Lange ist darüber nur geredet worden, geschehen ist fast nichts. Das hat vor drei Wochen sogar den Europarat zu neuer, heftiger Schelte für Österreich animiert: Korruption werde hierzulande nicht ausreichend ernst genommen. Der Abwehrkampf sei bestenfalls im Frühstadium, heißt es im einschlägigen Bericht. So seien Polizei und Staatsanwälte nicht stark oder politisch unabhängig genug, um Bestechung "in vielen Bereichen" wirksam bekämpfen zu können. Konkret listet die Europarat-Rüge 24 Maßnahmen auf, die Österreich zur Eindämmung der Korruption endlich ergreifen sollte.

Sonderstaatsanwaltschaft. Nun hat eine neue Etappe begonnen. Am Freitag hat die noch von der früheren Regierung beschlossene Sonderstaatsanwaltschaft zur Korruptionsbekämpfung ihre Büros in der Nähe des Wiener Justizgebäudes bezogen. Leicht wird der Job nicht, wie Behördenleiter Walter Geyer zur Kleinen Zeitung sagt: Das Hauptproblem bei Ermittlungen gegen bestechliche Amtsträger - die neue Behörde ist ausschließlich zuständig, wenn Beamte im Spiel sind, private Korruption bleibt Sache der Wirtschaftspolizei - sei es, "das Gesetz des Schweigens, die Omerta" zu brechen.

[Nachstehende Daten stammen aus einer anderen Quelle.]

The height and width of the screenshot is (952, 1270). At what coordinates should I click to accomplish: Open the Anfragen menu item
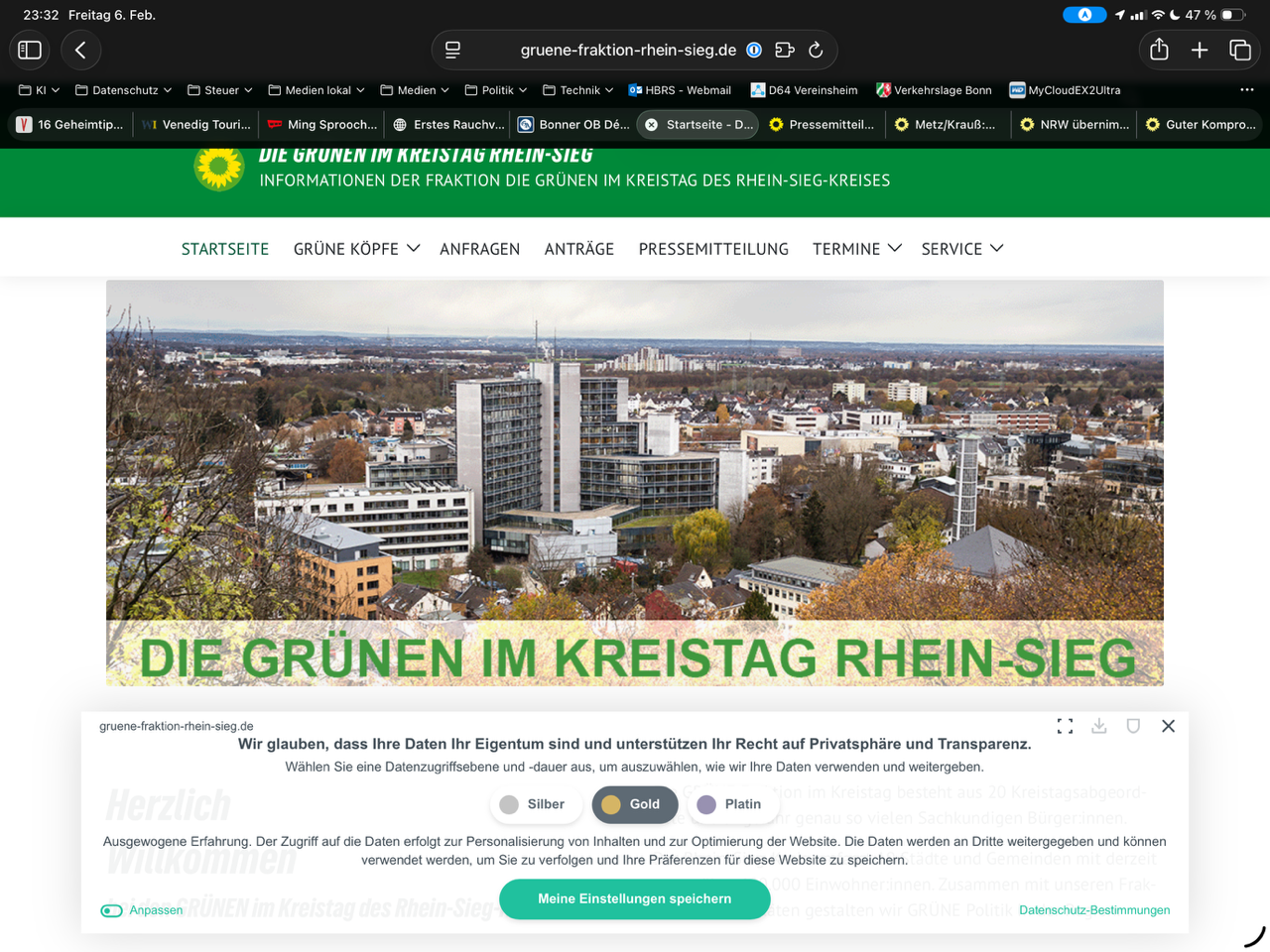479,249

"Kronzeugenregelung". An Korruption seien stets zumindest zwei Täter beteiligt. Die erzählten aber gewöhnlich kein Sterbenswort darüber. Deshalb sollte Österreich die Einführung einer Art "Kronzeugenregelung" diskutieren, die etwa dem Geständigen zumindest einen Teil der Schuld nachsieht. Da sei eine Möglichkeit, Täter gesprächiger machen, glaubt Geyer, der "ein gewaltiges Dunkelfeld" beamteter Korruption auch in Österreich vermutet. Allein die Tatsache, dass seit der Verschärfung der Anti-Korruptionsgesetze im Jänner 2008, die etwa das "Anfüttern" von Beamten mit Geschenken im Wert von über 100 Euro mit Strafe bedroht, keine einzige Anzeige gemacht worden sei, stützte diese Vermutung. Geyer hält daher im Rückblick auch die im Vorjahr kurzfristig große Aufregung unter Sponsoren "für stark übertrieben", die ankündigten, wegen verschärfter Korruptionsgesetze ihr Füllhorn nicht länger etwa über Festspiele ausleeren zu wollen.

Hohe Dunkelziffer. "Es muss eine hohe Korruptions-Dunkelziffer geben", glaubt auch der frühere Chef des Rechnungshofs und Korruptionskämpfer von "Transparency" Österreich, Franz Fiedler. Auch ihn macht stutzig, dass es trotz schärfere Gesetze keine neuen Korruptionsfälle gibt. "Ich bin nicht so naiv zu glauben, dass dies die Realität widerspiegelt". Personell ist die neue Anti-Korruptionsbehörde mit zunächst nur drei für sie arbeitenden Staatsanwälten zwar noch schwachbrüstig, doch sehr prominent ausgestattet: Neben Chef Walter Geyer wurde ihr Katja Wallenschewski zugeteilt, die sich etwa als Staatsanwältin in der Visa-Affäre einen Namen gemacht. Auch der als Bawag-Ankläger bekannt gewordene Georg Krakow gehört zum Trio. "Kein Kommentar" sagt er auf die Frage, wie lange - dürfte er doch der Kabinettschef der nächsten Justizministerin, von Ex-Bawag-Richterin Claudia Bandion-Ortner werden.